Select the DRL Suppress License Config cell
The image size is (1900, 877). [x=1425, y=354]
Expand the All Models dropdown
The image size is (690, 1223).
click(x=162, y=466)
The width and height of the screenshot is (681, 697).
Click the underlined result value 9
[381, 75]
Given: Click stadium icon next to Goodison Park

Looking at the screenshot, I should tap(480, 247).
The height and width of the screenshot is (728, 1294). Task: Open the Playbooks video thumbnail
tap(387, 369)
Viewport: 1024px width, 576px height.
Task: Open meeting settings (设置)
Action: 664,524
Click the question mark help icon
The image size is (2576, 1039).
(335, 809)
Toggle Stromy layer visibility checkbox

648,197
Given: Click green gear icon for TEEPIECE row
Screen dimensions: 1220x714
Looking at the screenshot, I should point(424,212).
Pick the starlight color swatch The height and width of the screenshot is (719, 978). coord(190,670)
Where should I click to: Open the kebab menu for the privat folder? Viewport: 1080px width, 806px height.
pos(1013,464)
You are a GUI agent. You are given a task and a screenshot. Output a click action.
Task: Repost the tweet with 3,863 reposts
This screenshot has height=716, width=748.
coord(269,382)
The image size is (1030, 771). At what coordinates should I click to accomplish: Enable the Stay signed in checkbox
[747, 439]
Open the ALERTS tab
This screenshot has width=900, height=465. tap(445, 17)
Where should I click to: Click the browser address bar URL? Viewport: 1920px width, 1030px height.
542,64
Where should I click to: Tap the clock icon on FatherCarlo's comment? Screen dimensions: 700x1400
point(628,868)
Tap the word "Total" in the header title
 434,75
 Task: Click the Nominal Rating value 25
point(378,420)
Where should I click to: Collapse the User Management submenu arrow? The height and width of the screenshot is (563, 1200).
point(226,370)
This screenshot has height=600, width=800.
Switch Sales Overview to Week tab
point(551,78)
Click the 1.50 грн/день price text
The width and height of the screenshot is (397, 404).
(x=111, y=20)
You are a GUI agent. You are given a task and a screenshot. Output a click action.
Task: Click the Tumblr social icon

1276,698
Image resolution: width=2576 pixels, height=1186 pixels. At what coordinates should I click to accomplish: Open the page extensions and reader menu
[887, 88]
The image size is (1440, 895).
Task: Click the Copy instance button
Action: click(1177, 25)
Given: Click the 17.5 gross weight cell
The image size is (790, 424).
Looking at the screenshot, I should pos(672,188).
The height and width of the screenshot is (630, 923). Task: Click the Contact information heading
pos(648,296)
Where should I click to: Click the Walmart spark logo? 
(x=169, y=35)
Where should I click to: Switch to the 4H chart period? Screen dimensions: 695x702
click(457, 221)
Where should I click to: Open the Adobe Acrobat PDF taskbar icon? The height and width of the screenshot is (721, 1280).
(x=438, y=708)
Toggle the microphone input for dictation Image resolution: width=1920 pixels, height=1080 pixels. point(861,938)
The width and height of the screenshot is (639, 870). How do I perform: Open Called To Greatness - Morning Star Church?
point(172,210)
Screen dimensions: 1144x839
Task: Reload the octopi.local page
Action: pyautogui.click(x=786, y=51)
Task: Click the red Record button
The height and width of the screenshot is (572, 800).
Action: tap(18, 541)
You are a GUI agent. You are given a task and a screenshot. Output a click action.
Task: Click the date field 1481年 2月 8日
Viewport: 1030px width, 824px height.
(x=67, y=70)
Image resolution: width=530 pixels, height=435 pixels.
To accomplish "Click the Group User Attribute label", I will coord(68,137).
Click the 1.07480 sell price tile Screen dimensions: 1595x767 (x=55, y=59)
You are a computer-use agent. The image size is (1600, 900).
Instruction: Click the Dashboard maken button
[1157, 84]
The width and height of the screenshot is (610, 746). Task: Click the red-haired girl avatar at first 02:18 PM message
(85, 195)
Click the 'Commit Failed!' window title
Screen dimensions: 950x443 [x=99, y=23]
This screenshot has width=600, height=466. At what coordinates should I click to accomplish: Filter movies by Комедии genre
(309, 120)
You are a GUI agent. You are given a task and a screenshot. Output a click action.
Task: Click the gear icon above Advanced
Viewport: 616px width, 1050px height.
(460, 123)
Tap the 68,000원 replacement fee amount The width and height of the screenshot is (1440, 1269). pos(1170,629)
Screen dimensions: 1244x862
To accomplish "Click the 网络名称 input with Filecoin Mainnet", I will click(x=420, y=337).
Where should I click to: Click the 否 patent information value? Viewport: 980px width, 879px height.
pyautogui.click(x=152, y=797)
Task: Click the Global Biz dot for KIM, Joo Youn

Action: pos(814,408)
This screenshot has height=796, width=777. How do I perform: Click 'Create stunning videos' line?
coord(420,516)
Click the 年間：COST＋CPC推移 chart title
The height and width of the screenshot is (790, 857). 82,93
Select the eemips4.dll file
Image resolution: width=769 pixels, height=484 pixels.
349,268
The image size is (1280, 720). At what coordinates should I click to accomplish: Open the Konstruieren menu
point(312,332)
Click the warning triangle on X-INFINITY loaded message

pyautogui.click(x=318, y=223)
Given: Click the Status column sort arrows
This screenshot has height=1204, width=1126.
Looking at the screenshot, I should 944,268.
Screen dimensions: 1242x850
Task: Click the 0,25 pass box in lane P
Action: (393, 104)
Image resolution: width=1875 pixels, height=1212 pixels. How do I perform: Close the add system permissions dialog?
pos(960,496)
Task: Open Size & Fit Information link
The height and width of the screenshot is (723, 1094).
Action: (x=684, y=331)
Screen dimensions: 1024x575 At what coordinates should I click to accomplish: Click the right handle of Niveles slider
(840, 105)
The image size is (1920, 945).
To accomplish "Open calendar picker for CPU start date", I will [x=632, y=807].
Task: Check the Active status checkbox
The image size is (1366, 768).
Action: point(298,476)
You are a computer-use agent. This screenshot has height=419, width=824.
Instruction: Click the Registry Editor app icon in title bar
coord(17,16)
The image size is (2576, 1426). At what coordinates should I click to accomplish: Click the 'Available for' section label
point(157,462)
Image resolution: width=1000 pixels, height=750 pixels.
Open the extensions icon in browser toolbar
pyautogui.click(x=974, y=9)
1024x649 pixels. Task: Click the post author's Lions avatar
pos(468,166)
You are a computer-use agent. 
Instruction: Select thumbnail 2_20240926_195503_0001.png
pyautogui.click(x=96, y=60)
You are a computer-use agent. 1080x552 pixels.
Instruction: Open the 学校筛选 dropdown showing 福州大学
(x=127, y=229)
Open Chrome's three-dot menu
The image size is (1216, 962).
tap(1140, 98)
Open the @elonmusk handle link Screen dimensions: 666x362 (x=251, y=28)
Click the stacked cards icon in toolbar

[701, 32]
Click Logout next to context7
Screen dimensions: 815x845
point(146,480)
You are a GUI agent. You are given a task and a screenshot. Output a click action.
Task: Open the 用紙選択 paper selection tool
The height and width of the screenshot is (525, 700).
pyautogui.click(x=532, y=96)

○ ○ ○ ○ ○ ○ ○

DESCRIPTION OF THE TASK: Every entry, from first to last, is to be reproduced exactly.

ANSWER TO THIS EXERCISE:
Select the DRL Suppress License Config cell
The image size is (1900, 877). [x=1425, y=354]
Expand the All Models dropdown
The image size is (690, 1223).
click(x=162, y=466)
The width and height of the screenshot is (681, 697).
Click the underlined result value 9
[381, 75]
Given: Click stadium icon next to Goodison Park

Looking at the screenshot, I should tap(480, 247).
The height and width of the screenshot is (728, 1294). Task: Open the Playbooks video thumbnail
tap(387, 369)
Viewport: 1024px width, 576px height.
Task: Open meeting settings (设置)
Action: 664,524
Click the question mark help icon
The image size is (2576, 1039).
(335, 809)
Toggle Stromy layer visibility checkbox

648,197
Given: Click green gear icon for TEEPIECE row
Screen dimensions: 1220x714
Looking at the screenshot, I should point(424,212).
Pick the starlight color swatch The height and width of the screenshot is (719, 978). coord(190,670)
Where should I click to: Open the kebab menu for the privat folder? Viewport: 1080px width, 806px height.
pos(1013,464)
You are a GUI agent. You are given a task and a screenshot. Output a click action.
Task: Repost the tweet with 3,863 reposts
This screenshot has height=716, width=748.
coord(269,382)
The image size is (1030, 771). At what coordinates should I click to accomplish: Enable the Stay signed in checkbox
[747, 439]
Open the ALERTS tab
This screenshot has width=900, height=465. tap(445, 17)
Where should I click to: Click the browser address bar URL? Viewport: 1920px width, 1030px height.
542,64
Where should I click to: Tap the clock icon on FatherCarlo's comment? Screen dimensions: 700x1400
point(628,868)
Tap the word "Total" in the header title
 434,75
 Task: Click the Nominal Rating value 25
point(378,420)
Where should I click to: Collapse the User Management submenu arrow? The height and width of the screenshot is (563, 1200).
point(226,370)
This screenshot has height=600, width=800.
Switch Sales Overview to Week tab
point(551,78)
Click the 1.50 грн/день price text
The width and height of the screenshot is (397, 404).
(x=111, y=20)
You are a GUI agent. You are given a task and a screenshot. Output a click action.
Task: Click the Tumblr social icon

1276,698
Image resolution: width=2576 pixels, height=1186 pixels. At what coordinates should I click to accomplish: Open the page extensions and reader menu
[887, 88]
The image size is (1440, 895).
Task: Click the Copy instance button
Action: click(1177, 25)
Given: Click the 17.5 gross weight cell
The image size is (790, 424).
Looking at the screenshot, I should pos(672,188).
The height and width of the screenshot is (630, 923). Task: Click the Contact information heading
pos(648,296)
Where should I click to: Click the Walmart spark logo? 
(x=169, y=35)
Where should I click to: Switch to the 4H chart period? Screen dimensions: 695x702
click(457, 221)
Where should I click to: Open the Adobe Acrobat PDF taskbar icon? The height and width of the screenshot is (721, 1280).
(x=438, y=708)
Toggle the microphone input for dictation Image resolution: width=1920 pixels, height=1080 pixels. point(861,938)
The width and height of the screenshot is (639, 870). How do I perform: Open Called To Greatness - Morning Star Church?
point(172,210)
Screen dimensions: 1144x839
Task: Reload the octopi.local page
Action: pyautogui.click(x=786, y=51)
Task: Click the red Record button
The height and width of the screenshot is (572, 800).
Action: tap(18, 541)
You are a GUI agent. You are given a task and a screenshot. Output a click action.
Task: Click the date field 1481年 2月 8日
Viewport: 1030px width, 824px height.
(x=67, y=70)
Image resolution: width=530 pixels, height=435 pixels.
To accomplish "Click the Group User Attribute label", I will coord(68,137).
Click the 1.07480 sell price tile Screen dimensions: 1595x767 (x=55, y=59)
You are a computer-use agent. The image size is (1600, 900).
Instruction: Click the Dashboard maken button
[1157, 84]
The width and height of the screenshot is (610, 746). Task: Click the red-haired girl avatar at first 02:18 PM message
(85, 195)
Click the 'Commit Failed!' window title
Screen dimensions: 950x443 [x=99, y=23]
This screenshot has width=600, height=466. At what coordinates should I click to accomplish: Filter movies by Комедии genre
(309, 120)
You are a GUI agent. You are given a task and a screenshot. Output a click action.
Task: Click the gear icon above Advanced
Viewport: 616px width, 1050px height.
(460, 123)
Tap the 68,000원 replacement fee amount The width and height of the screenshot is (1440, 1269). pos(1170,629)
Screen dimensions: 1244x862
To accomplish "Click the 网络名称 input with Filecoin Mainnet", I will click(x=420, y=337).
Where should I click to: Click the 否 patent information value? Viewport: 980px width, 879px height.
pyautogui.click(x=152, y=797)
Task: Click the Global Biz dot for KIM, Joo Youn

Action: pos(814,408)
This screenshot has height=796, width=777. How do I perform: Click 'Create stunning videos' line?
coord(420,516)
Click the 年間：COST＋CPC推移 chart title
The height and width of the screenshot is (790, 857). 82,93
Select the eemips4.dll file
Image resolution: width=769 pixels, height=484 pixels.
349,268
The image size is (1280, 720). At what coordinates should I click to accomplish: Open the Konstruieren menu
point(312,332)
Click the warning triangle on X-INFINITY loaded message

pyautogui.click(x=318, y=223)
Given: Click the Status column sort arrows
This screenshot has height=1204, width=1126.
Looking at the screenshot, I should 944,268.
Screen dimensions: 1242x850
Task: Click the 0,25 pass box in lane P
Action: (393, 104)
Image resolution: width=1875 pixels, height=1212 pixels. How do I perform: Close the add system permissions dialog?
pos(960,496)
Task: Open Size & Fit Information link
The height and width of the screenshot is (723, 1094).
Action: (x=684, y=331)
Screen dimensions: 1024x575 At what coordinates should I click to accomplish: Click the right handle of Niveles slider
(840, 105)
The image size is (1920, 945).
To accomplish "Open calendar picker for CPU start date", I will [x=632, y=807].
Task: Check the Active status checkbox
The image size is (1366, 768).
Action: point(298,476)
You are a computer-use agent. This screenshot has height=419, width=824.
Instruction: Click the Registry Editor app icon in title bar
coord(17,16)
The image size is (2576, 1426). At what coordinates should I click to accomplish: Click the 'Available for' section label
point(157,462)
Image resolution: width=1000 pixels, height=750 pixels.
Open the extensions icon in browser toolbar
pyautogui.click(x=974, y=9)
1024x649 pixels. Task: Click the post author's Lions avatar
pos(468,166)
You are a computer-use agent. 
Instruction: Select thumbnail 2_20240926_195503_0001.png
pyautogui.click(x=96, y=60)
You are a computer-use agent. 1080x552 pixels.
Instruction: Open the 学校筛选 dropdown showing 福州大学
(x=127, y=229)
Open Chrome's three-dot menu
The image size is (1216, 962).
tap(1140, 98)
Open the @elonmusk handle link Screen dimensions: 666x362 (x=251, y=28)
Click the stacked cards icon in toolbar

[701, 32]
Click Logout next to context7
Screen dimensions: 815x845
point(146,480)
You are a GUI agent. You are given a task and a screenshot. Output a click action.
Task: Open the 用紙選択 paper selection tool
The height and width of the screenshot is (525, 700).
pyautogui.click(x=532, y=96)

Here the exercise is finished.